Pipeline Orchestration — Custom Training Pipelines (Chapter 17)

Training pipelines rarely run as single scripts. Real workflows involve data preprocessing, distributed training, evaluation, model registration, and notification—pipeline orchestration manages these dependencies.

Simple Orchestration with Snakemake

# Snakefile
rule all:
    input: "models/final_model.pt", "reports/metrics.json"

rule preprocess:
    output: "data/processed/train.pt", "data/processed/val.pt"
    shell: "python scripts/preprocess.py --output data/processed"

rule train:
    input: "data/processed/train.pt", "data/processed/val.pt"
    output: "models/best.pt"
    shell: "torchrun --nproc_per_node=4 train.py --epochs 100"

rule evaluate:
    input: "models/best.pt", "data/processed/val.pt"
    output: "reports/metrics.json"
    shell: "python scripts/evaluate.py --model models/best.pt --output reports/metrics.json"

rule export:
    input: "models/best.pt"
    output: "models/final_model.pt"
    shell: "python scripts/export.py --input models/best.pt --output models/final_model.pt"

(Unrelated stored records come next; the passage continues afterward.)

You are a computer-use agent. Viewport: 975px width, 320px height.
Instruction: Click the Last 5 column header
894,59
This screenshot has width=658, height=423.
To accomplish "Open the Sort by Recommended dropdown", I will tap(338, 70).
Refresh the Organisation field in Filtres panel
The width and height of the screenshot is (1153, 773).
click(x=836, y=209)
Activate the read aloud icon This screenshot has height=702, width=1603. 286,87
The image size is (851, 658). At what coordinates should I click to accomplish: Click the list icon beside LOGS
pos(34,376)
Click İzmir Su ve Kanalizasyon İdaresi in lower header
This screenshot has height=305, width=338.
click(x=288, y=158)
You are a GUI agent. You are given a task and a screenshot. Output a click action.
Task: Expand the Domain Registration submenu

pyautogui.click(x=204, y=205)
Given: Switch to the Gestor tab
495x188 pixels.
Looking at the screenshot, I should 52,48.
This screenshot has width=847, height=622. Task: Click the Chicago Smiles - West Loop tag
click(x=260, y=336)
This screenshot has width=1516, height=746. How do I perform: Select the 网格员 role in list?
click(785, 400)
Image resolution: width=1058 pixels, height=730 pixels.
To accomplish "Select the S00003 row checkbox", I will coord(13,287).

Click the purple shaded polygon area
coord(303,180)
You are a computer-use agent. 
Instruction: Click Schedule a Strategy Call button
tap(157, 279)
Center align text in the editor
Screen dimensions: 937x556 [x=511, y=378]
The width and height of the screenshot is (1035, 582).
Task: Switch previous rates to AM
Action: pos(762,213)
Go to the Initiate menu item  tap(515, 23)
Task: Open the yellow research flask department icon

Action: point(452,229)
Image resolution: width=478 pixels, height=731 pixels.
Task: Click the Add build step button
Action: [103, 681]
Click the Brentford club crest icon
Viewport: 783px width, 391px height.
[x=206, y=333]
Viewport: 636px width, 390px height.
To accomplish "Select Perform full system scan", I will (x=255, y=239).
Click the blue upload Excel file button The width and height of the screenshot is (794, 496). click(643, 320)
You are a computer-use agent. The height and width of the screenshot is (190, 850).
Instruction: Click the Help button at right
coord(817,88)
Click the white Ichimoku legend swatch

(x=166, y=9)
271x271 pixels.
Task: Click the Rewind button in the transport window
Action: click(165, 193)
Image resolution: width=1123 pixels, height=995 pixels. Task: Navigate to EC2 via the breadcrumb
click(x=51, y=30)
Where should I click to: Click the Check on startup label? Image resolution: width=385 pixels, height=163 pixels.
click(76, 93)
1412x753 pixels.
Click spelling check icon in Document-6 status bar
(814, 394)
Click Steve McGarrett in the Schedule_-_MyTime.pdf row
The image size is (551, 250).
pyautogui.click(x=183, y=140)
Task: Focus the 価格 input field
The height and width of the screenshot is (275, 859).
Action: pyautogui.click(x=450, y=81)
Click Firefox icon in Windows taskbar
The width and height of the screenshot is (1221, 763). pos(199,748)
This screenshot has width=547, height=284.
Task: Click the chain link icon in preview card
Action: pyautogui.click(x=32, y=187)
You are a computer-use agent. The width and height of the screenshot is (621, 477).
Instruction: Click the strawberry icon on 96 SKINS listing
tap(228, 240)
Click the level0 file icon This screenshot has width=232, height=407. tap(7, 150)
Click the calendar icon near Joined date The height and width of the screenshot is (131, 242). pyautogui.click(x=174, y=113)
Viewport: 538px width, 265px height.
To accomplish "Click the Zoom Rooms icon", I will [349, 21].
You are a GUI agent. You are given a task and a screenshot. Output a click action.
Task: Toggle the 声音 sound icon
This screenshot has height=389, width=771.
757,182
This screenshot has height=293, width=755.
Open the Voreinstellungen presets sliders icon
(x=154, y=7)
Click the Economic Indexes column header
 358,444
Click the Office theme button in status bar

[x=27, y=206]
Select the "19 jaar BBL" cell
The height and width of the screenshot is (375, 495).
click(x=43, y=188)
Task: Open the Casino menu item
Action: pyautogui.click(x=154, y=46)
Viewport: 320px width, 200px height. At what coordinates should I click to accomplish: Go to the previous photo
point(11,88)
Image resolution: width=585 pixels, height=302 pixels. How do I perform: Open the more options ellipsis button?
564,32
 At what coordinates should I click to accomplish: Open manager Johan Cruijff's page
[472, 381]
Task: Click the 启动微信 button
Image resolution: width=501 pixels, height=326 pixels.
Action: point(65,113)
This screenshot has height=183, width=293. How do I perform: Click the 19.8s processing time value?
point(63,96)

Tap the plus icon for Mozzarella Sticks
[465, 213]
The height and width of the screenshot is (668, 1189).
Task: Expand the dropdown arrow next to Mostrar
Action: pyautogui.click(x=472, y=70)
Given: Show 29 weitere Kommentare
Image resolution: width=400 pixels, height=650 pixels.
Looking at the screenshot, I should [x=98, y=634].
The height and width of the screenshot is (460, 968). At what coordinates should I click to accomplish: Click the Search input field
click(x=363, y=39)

snakemake --jobs 4 --resources gpu=4

Airflow for Complex Workflows

from airflow import DAG
from airflow.operators.python import PythonOperator
from airflow.operators.docker_operator import DockerOperator
from datetime import datetime, timedelta

default_args = {
    'owner': 'ml-team',
    'depends_on_past': False,
    'start_date': datetime(2024, 1, 1),
    'retries': 2,
    'retry_delay': timedelta(minutes=5)
}

dag = DAG('training_pipeline', default_args=default_args, schedule_interval='@daily')

t1 = PythonOperator(
    task_id='preprocess',
    python_callable=preprocess_data,
    dag=dag
)

t2 = DockerOperator(
    task_id='train',
    image='ml-training:latest',
    command='torchrun --nproc_per_node=4 /app/train.py',
    environment={'NVIDIA_VISIBLE_DEVICES': 'all'},
    dag=dag
)

t3 = PythonOperator(
    task_id='evaluate',
    python_callable=evaluate_model,
    dag=dag
)

t1 >> t2 >> t3

Failure Recovery

# Idempotent preprocessing with checksums
import hashlib

def preprocess_shard(shard_path, output_path):
    if output_path.exists():
        existing_hash = hashlib.md5(output_path.read_bytes()).hexdigest()
        new_hash = hashlib.md5(shard_path.read_bytes()).hexdigest()
        if existing_hash == new_hash:
            print(f"Skipping {shard_path} (already processed)")
            return
    # Process and write

Local verification checkpoint

Run the smallest example from this chapter in a local workspace and record the package version, runtime, data path, and observed output. If the result depends on model size, vector count, CPU/GPU backend, or available memory, note that constraint beside the exercise so the lesson remains reproducible.